Ça y est ! Après plusieurs semaines de fermeture pour préparer son trentième anniversaire, le Musée d'art moderne et contemporain de Saint-Etienne rouvre ses portes vendredi 10 octobre. Pour l'occasion, la nouvelle directrice, Aurélie Voltz, a donné carte blanche à une pointure controversée de l'art contemporain : Anish Kapoor. Le sculpteur britannique d'origine indienne a installé dans une pièce de 500 mètres carrés une oeuvre monumentale, "My Red Homeland", Ma Patrie Rouge en français. Sept personnes ont travaillé non-stop pendant six jours pour installer cette sculpture à base de cire et de vaseline.

Une nouvelle exposition pour la collection permanente

C'était aussi l'occasion de repenser l'exposition de la collection permanente du musée. La veille de l'ouverture, les équipes du musées étaient sur le pont pour parfaire le moindre détail dans l'installation des œuvres de "Considérer le monde", c'est son nom. Dans la même salle, on trouve aussi bien une installation en grillage et néons qu'un tableau du XIXème siècle.

Martine Dancer-Mourès, la commissaire de l'exposition et adjointe à la direction a choisi de "mettre en dialogue" les pièces choisies parmi les 20 000 œuvres de la collection du musée : "Je n'ai pas résisté au plaisir de montrer que les œuvres du XVIIème siècle peuvent très très bien voisiner dans ces dialogues avec des œuvres du XXème et du XXIème siècle. Cela aide le public à prendre la mesure de certains travaux artistiques qu'il aurait peut-être tendance à refuser."

En cassant la chronologie, Martine Dancer-Mourès installe dans la même pièce le Puits du Marais du Chambon-Feugerolles, pendant la désindustrialisation, et une toile de Fernand Léger. - Radio France
En cassant la chronologie, Martine Dancer-Mourès installe dans la même pièce le Puits du Marais du Chambon-Feugerolles, pendant la désindustrialisation, et une toile de Fernand Léger. © Radio France - Noémie Philippot

C'est comme ça qu'une série de photos en noir et blanc du Puits du Marais du Chambon-Feugerolles, prise au moment de la désindustrialisation, se retrouve juste à côté d'une toile de Fernand Léger, peintre à cheval sur le XIXème et le XXème siècle.

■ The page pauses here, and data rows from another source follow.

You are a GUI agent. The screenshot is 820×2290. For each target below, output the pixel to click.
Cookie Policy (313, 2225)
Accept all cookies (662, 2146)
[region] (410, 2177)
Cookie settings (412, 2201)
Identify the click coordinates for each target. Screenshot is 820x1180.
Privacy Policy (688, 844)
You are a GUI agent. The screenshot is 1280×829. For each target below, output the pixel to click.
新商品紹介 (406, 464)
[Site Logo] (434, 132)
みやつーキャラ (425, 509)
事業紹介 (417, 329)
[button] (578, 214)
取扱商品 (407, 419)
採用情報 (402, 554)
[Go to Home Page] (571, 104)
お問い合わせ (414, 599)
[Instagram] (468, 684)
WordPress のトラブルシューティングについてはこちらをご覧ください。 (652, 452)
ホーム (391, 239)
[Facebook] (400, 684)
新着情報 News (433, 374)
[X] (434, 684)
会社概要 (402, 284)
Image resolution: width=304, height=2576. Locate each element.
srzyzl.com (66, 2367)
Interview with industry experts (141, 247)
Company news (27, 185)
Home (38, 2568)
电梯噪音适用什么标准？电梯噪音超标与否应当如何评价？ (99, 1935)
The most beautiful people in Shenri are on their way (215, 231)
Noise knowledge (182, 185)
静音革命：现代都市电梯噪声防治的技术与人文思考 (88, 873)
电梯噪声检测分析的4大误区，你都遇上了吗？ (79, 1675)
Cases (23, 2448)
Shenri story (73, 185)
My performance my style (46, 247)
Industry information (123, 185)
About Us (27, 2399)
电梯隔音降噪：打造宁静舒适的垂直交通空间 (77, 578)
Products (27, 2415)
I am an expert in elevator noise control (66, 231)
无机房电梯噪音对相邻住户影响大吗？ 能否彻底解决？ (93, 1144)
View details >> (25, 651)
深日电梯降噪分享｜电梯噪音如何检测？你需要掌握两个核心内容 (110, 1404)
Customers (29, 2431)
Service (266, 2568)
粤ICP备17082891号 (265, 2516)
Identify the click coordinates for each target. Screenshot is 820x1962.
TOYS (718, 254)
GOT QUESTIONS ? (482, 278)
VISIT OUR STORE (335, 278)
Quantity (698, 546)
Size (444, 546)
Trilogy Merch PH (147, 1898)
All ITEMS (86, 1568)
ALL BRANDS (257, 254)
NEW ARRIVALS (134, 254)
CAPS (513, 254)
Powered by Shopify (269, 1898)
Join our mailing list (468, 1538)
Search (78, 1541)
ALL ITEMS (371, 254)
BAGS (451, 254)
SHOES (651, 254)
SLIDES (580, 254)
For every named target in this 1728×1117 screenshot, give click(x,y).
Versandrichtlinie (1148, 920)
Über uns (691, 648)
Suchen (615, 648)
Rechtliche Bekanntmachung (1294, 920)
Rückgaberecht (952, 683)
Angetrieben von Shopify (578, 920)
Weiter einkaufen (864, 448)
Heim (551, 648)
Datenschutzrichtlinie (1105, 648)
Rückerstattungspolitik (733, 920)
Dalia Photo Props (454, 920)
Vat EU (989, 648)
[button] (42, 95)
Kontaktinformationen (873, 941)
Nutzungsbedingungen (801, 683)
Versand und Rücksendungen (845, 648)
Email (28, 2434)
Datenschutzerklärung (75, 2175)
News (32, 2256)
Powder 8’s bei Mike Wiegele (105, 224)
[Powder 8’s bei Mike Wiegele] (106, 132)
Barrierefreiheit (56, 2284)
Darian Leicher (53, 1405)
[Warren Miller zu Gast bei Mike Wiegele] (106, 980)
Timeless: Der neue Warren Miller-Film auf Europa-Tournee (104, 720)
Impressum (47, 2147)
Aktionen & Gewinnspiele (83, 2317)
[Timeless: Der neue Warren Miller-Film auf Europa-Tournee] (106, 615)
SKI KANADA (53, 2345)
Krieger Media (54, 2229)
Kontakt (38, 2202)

Raconter des histoires pour que aider le public à aborder l'art contemporain

Pas forcément évident pour tout le monde de naviguer entre l'oeuvre monumentale d'Anish Kapoor et l'exposition "Considérer le monde", tant elle est dense. Pour que le voyage à travers les trente ans du musée soit réussi, sa nouvelle directrice, Aurélie Volz, estime qu'il faut "raconter des histoires. On vous raconte aussi bien des histoires de la lune, que les histoires de l'industrie, de l'image dans les années 70, et c'est en créant ces narrations-là qu'on peut inviter le public à mieux comprendre les œuvres. Je crois beaucoup à éduquer le regard, c'est aussi des formes et il faut pouvoir les regarder."

Aurélie Volz, nouvelle directrice du musée, croit en l'éducation du regard du visiteur. Pour elle, il faut aller au-devant des visiteurs.